[GIVEN TEXT]
Key definitions

Children’s palliative care

Children’s palliative care is an active and total approach to care, from the point of diagnosis or recognition, throughout the child’s like, death and beyond. It embraces physical, emotional, social and spiritual elements and focuses on the enhancement of quality of life for the child or young person and support for the family.

It includes the management of symptoms, provision of short breaks and care through death and bereavement.

Children’s hospices

Children’s hospices provide palliative care for children and young people with life shortening conditions and their families. They are delivered by a multi-disciplinary team and in partnership with other agencies and take a holistic approach to care, aiming to meet the needs of both child and family – physical, emotional, social and spiritual – through a range of services.

Life shortening and life threatening conditions

Life shortening conditions are those for which there is no reasonable hope of cure and from which children or young people will die. Some of these conditions cause progressive deterioration rendering the children increasingly dependent on parents and carers.

[ASSIGNED TASK]
Retype the key definitions text from "It includes the" to "parents and carers.". The lines that come next are separate material, unrelated to the key definitions text.

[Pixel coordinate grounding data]
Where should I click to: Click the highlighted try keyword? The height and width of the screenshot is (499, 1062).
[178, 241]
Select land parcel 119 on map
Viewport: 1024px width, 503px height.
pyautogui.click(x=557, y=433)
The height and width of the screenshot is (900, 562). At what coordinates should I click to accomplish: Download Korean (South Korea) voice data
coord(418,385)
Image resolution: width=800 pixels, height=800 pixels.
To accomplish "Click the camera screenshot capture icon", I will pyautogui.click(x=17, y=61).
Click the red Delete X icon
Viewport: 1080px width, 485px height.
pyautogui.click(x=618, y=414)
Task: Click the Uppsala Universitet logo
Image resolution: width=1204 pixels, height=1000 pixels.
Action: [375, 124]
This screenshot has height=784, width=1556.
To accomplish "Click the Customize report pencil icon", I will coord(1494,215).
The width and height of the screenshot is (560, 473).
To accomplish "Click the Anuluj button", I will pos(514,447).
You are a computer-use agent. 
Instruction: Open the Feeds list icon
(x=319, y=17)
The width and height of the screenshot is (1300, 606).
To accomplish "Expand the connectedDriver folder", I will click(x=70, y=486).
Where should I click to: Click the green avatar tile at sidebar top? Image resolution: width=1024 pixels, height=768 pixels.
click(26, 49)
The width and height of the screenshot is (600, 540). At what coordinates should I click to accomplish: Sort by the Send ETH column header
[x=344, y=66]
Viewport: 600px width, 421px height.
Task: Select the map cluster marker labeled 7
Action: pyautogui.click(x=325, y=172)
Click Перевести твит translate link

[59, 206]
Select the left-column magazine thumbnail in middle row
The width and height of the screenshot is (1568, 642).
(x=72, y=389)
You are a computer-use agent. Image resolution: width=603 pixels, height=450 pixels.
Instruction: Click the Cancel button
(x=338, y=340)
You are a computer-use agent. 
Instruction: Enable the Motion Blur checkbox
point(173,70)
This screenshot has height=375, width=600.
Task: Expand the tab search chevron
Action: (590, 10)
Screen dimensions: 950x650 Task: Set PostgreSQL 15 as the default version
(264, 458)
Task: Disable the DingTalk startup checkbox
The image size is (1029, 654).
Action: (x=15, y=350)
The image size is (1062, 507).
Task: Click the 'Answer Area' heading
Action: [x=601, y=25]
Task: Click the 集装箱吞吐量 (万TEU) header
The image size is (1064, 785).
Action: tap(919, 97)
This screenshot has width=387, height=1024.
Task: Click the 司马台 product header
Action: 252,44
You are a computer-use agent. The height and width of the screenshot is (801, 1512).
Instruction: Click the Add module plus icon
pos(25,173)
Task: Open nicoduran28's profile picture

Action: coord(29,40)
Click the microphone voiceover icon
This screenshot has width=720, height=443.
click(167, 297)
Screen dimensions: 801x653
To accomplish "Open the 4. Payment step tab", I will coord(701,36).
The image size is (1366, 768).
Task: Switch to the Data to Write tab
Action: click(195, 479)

[TASK SOLUTION]
It includes the management of symptoms, provision of short breaks and care through death and bereavement.

Children’s hospices

Children’s hospices provide palliative care for children and young people with life shortening conditions and their families. They are delivered by a multi-disciplinary team and in partnership with other agencies and take a holistic approach to care, aiming to meet the needs of both child and family – physical, emotional, social and spiritual – through a range of services.

Life shortening and life threatening conditions

Life shortening conditions are those for which there is no reasonable hope of cure and from which children or young people will die. Some of these conditions cause progressive deterioration rendering the children increasingly dependent on parents and carers.